What do you think of your games? Which is your personal favourite?

I enjoyed R-Type best definitely, it went down huge, some were real pants, but I enjoyed them all except 'Tusker', working for System 3 was a real nightmare and Mark Cale, helped me get my house repossessed, thanks for that, like my Murphy's I'm not bitter !!!!!!

How hard was it converting graphics onto the Spec?

In the later days all my speccy graphics never saw a real spectrum, I did them all on the 'Atari ST', and just sort of downgraded them. For instance I would get paid to do Altered Beast Graphics on Amiga, ST, C64 Spectrum, & Amstrad, so I would draw the ST version then downgrade for Speccy C64 and CPC, that's why the graphics were pants, as it was quick money and companies weren't really that bothered...

How did you leave the Spectrum scene?

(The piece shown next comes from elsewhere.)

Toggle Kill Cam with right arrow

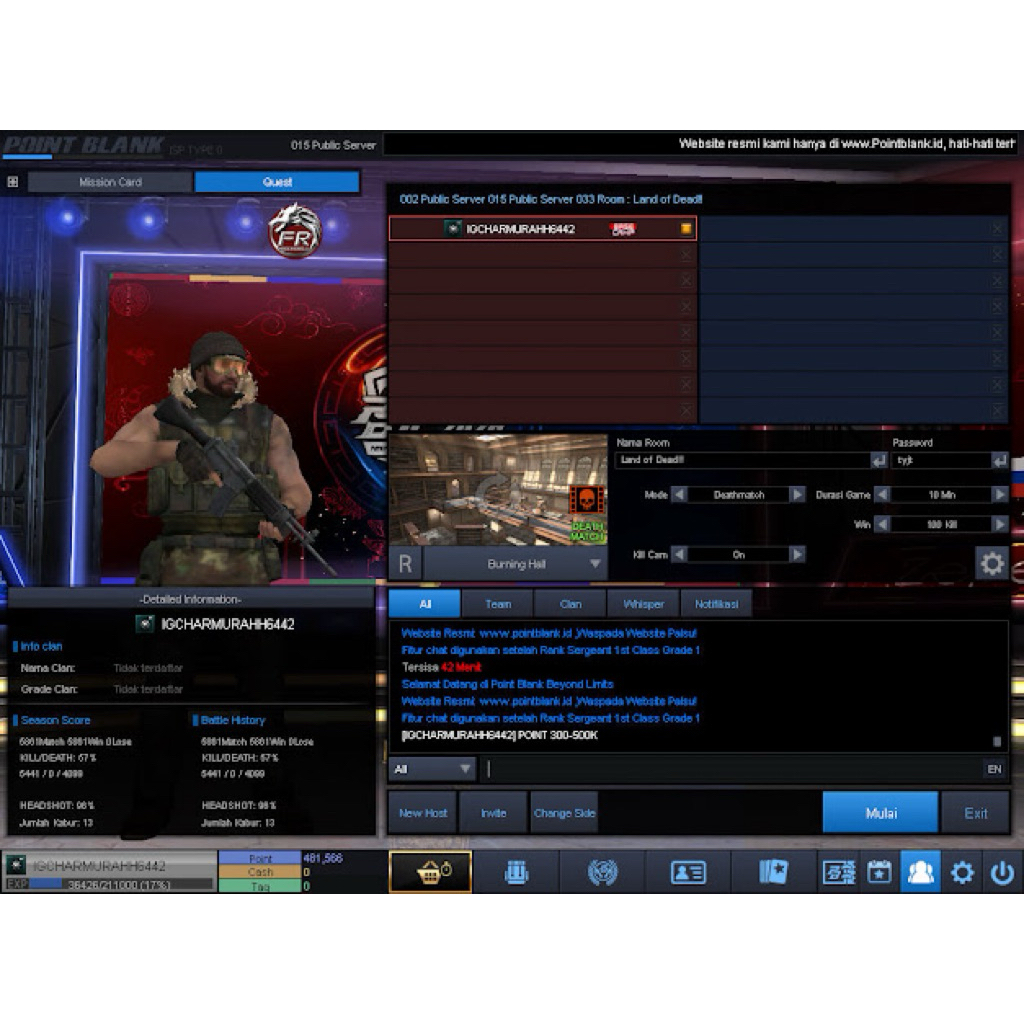point(797,554)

Were you sad to leave?

I didn't really notice leaving as I just moved on to bigger more powerful machines, and the spectrum work didn't just stop, it just faded out over a couple of years...

Wasn't really sad to leave, as I am still in the industry.

What are you doing now?

I'm now a programmer working for BITS studios - helping write a 3D space game for the PC, I've been here for 6 years now, I'm married with three kids, and extremely happy !!!!!

Any plans to update any of the old Speccy games? ;-)

Not really as most of the arcade conversions I did have already been done on every machine in the planet!!

What were the best/worse things about the Speccy?

Worse things...
Loading errors...
Rubber Keyboard...
Sound that kept waking my parents...DOH!
Telling the programmer I want 15 megs of memory for graphics and he says I have 4k .........Argh!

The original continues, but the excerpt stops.